La prima parte del volume presenta una descrizione delle vicende degli anni 1995-2000, carichi di eventi in riferimento alla Sindone, da tre angoli di visuale: nella prospettiva prevalentemente pastorale (Ghiberti); negli aspetti dell’organizzazione e della comunicazione (Bonatti); con attenzione alle ricerche scientifiche (Barberis).

La seconda parte è dedicata alle nuove fotografie, scattate da Gian Carlo Durante. Zaccone offre un’inquadratura storica della stagione fotografica, a partire dal fatidico 1898; Balossino illustra il significato dell’introduzione delle conoscenze e metodologie informatiche nello studio della fotografia; Durante narra l’esperienza di cui è stato egli stesso iniziatore e protagonista; Baima Bollone infine offre, in qualità di medico legale, una descrizione dell’immagine evidenziata dalla fotografia.

La terza parte si concentra sulla novità più recente: l’intervento di scannerizzazione messo in atto per verificare la ‘faccia nascosta’ del telo sindonico. Ne parlano gli ideatori ed esecutori dell’intervento (Soardo-Iacomussi-Rossi e Balossino), mentre la dr. Flury-Lemberg evidenzia alcuni rilievi da lei fatti nel corso di questi anni e confermati e perfezionati dalle fotografie e dalle scannerizzazioni.  

I rilievi effettuati hanno rivelato che sul retro del Telo non vi è alcuna traccia di immagine, mentre sono ben visibili i segni del sangue, corrispondenti alle ferite.

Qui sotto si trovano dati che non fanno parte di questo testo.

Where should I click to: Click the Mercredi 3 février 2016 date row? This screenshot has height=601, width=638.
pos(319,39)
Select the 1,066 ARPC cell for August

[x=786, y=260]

E’  una conferma, se ce ne fosse bisogno, che l’immagine della Sindone non è un dipinto, e neppure è stata ottenuta tramite qualche «strinatura» o esposizione a calore del Lino.   

I testi principali sono accompagnati da interventi circoscritti, a modo di lettura complementare, di lunghezza variabile, destinati a puntualizzare momenti particolari, sentimenti, esperienze.

Alla comunicazione scritta si affianca quella visiva, offerta dall’apparato fotografico. Novità assoluta è quella del doppio sedicesimo, che contiene le nuove foto pubblicate esattamente nel formato in cui sono state eseguite)e alcune  immagini della scannerizzazione; nel corso del testo abbondano le foto «réportage», che aiutano a rivivere i momenti descritti nel testo stesso.

«Un secondo volume – prometteva ancora il Cardinale – si affiancherà al presente, per offrire al mondo dei ricercatori i dati esatti delle operazioni di rilievi effettuate nel novembre 2000».